Because ITV held rights to Premier League highlights between 2001 and 2004, Match of the Day was more infrequent, covering mainly FA Cup and international matches, meaning Wilson was still able to continue commentating on Five Live during this period. Since the BBC regained the rights to Premier League highlights in 2004, Wilson has been an integral part of the commentary team, and in 2018 he commentated on his first FA Cup Final.

===Writer===
In 2015 Wilson wrote a history of football played during the Premier League era (1992–2015) entitled "Match of the Day 365", published by BBC Books.

Wilson’s obituary for former colleague John Motson was published in The Guardian in February 2023.
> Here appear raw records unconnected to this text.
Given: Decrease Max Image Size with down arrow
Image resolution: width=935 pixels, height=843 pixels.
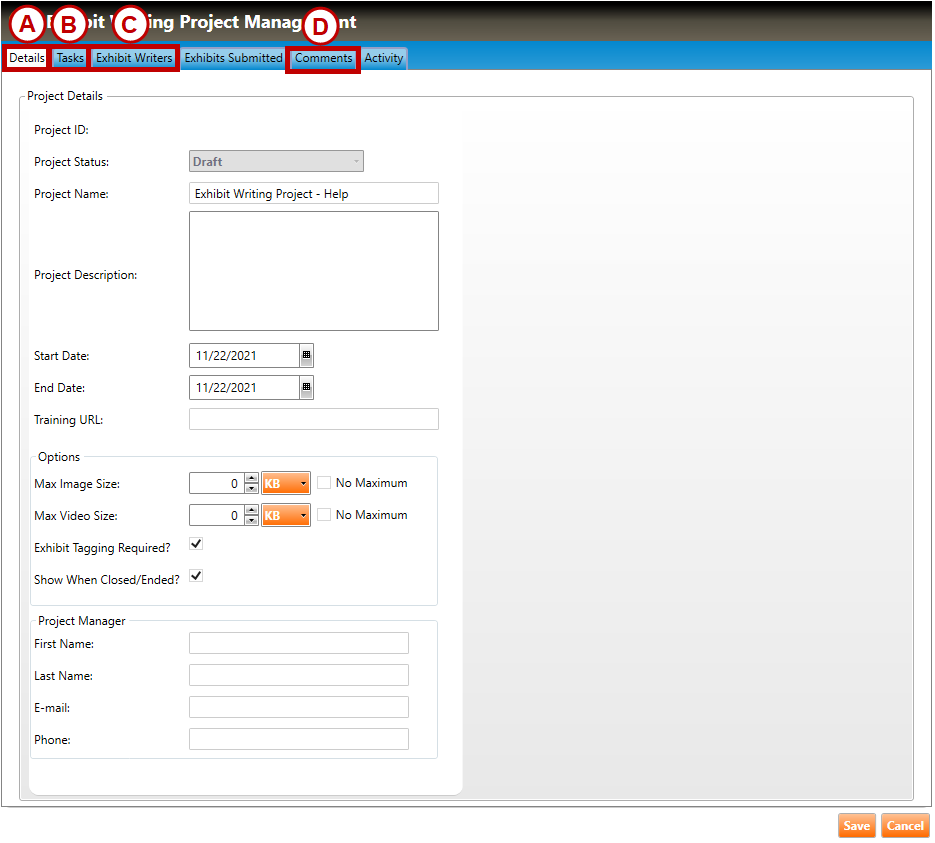Looking at the screenshot, I should [x=251, y=489].
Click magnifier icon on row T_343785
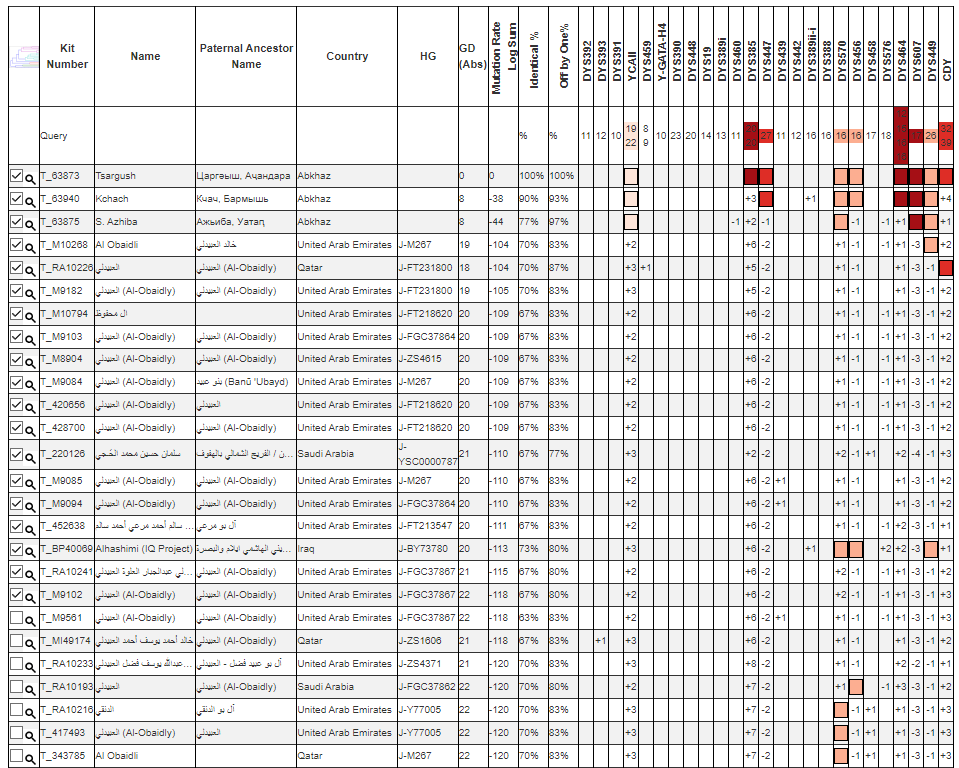 [x=31, y=756]
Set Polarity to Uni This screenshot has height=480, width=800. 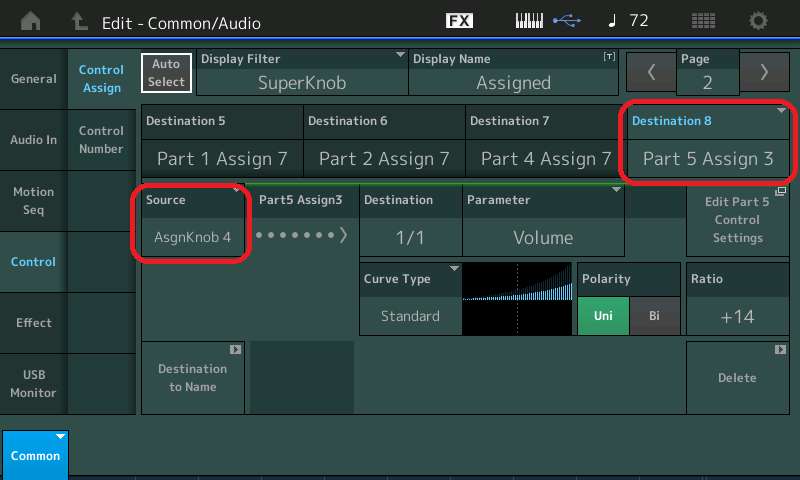point(603,316)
Between 2009 and 2012, he also wrote a regular blog for the BBC Sport website.

===Controversy===
In March 2023, Wilson and a few fellow BBC football commentators issued a joint statement in support of Match of the Day host Gary Lineker, who had been suspended by the BBC in a row over impartiality. The commentators pulled out of the Saturday March 11 Match of the Day episode, which subsequently aired with no presenters, pundits or commentary.
https://www.theguardian.com/football/2023/mar/10/gary-lineker-step-back-match-of-the-day-bbc

In coverage of Germany against Brazil in the semi-finals of the 2014 FIFA World Cup, Wilson referred to the German national anthem by its former title of Deutschland Über Alles, which many Germans find offensive due to its former usage by Nazis. He apologized over Twitter for his mistake. The BBC received complaints on the issue, and stated "In referring to the German national anthem, commentator Steve Wilson made a genuine mistake which has been acknowledged, and we apologise for any offence caused."

==Personal life==
Growing up, Wilson lived in walking distance of Prenton Park and became a fan of Tranmere Rovers FC. He now lives in West Sussex with his family.